Haemaphysalis longicornis, also called the Asian longhorned tick, is the first invasive tick to emerge in the United States in approximately 80 years. The tick has been classified as a new emerging disease threat by the US Centers for Disease Control and Prevention, and now a new study has found that the Asian longhorned tick could survive in the majority of the eastern United States and the coastal Pacific Northwest.
In the study, published today in the Journal of Medical Entomology, Ilia Rochlin, PhD, an entomologist associated with the Rutgers University Center for Vector Biology, analyzed variables such as average annual rainfall and temperature from 260 locations in Asia and Australia where the tick has been previously reported, and then developed a model that would combine this data with climate data from North America to determine suitable habitats for the tick.

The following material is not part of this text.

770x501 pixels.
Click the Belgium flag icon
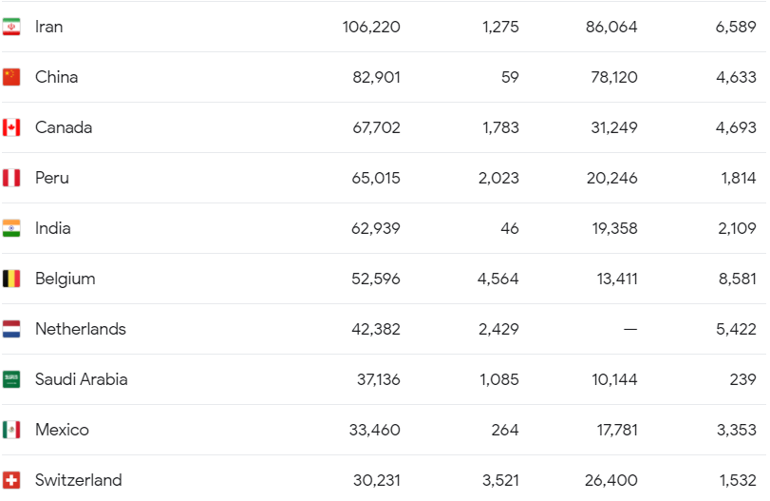click(11, 279)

“The Asian longhorned tick will most likely become established in many areas of temperate United States and southern Canada,” Dr. Rochlin told Contagion® in an interview, “[W]e know that this tick species readily feeds on humans, pets, and wildlife. All these aspects increase the likelihood that the Asian longhorned tick may become a vector species transmitting some of the numerous tick-borne pathogens already circulating over much of eastern North America.”

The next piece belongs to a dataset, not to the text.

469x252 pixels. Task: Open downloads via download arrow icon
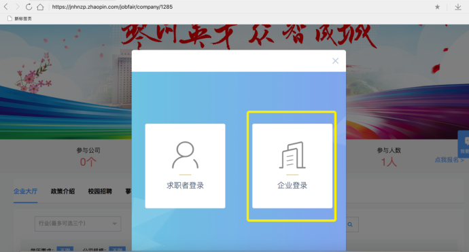(x=458, y=7)
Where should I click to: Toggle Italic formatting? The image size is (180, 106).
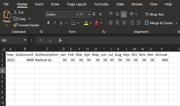[55, 23]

The study results indicated that suitable areas for habitation in North America include coastal areas from eastern Canada, such as New Brunswick and Nova Scotia; down south to Virginia and North Carolina; and from southern British Columbia to northern parts of California on the west coast. The report also notes that suitable habitats were detected through inland North America from northern Louisiana to Wisconsin and into southern Ontario and Quebec, as well as Kentucky, Tennessee, and Missouri (see image).

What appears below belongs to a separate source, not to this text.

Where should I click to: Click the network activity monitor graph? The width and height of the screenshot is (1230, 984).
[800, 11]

Other parts of North America were excluded due to warmer temperatures, cold winters, or dry terrain.
According to Dr. Rochlin, while this model is a good prediction of potential habitats for the tick on a large scale, there is still not enough information to pinpoint specific locations of potential habitation. In order to predict potential habitats on the county or township level, investigators need to learn more about the biology and ecology of the tick.
While little is currently known about the biology of the tick, the vector has been known to transmit a number of serious infections to both humans and animals in Asia and Australia.
Although there have been no reports of Asian longhorned tick-to-human transmission of disease in the United States so far, Dr. Rochlin said that it is critical to learn more about this tick and its capabilities.
He explained that in East Asia, the Asian longhorned tick transmits thrombocytopenia syndrome virus, which triggers a severe fever on par with Rift Valley Fever. Additionally, the thrombocytopenia syndrome virus is closely related to the Heartland virus, which is already present in the United States and transmitted by lone-star ticks.
“Clinicians across the potential range of the Asian longhorned tick should… be on a lookout for unusual patterns of existing tick-borne diseases, or the emergence of new tick-borne pathogen[s],” Dr. Rochlin advised.
Surveillance is imperative. One of the most important ways to stop the tick from transmitting dangerous infections to humans and animals is to practice tick surveillance.
“[W]e are in dire need of comprehensive tick control strategy and new tools to carry it out, from decision-making software to environmentally friendly acaricides to effective methods for host control,” Dr. Rochlin concluded.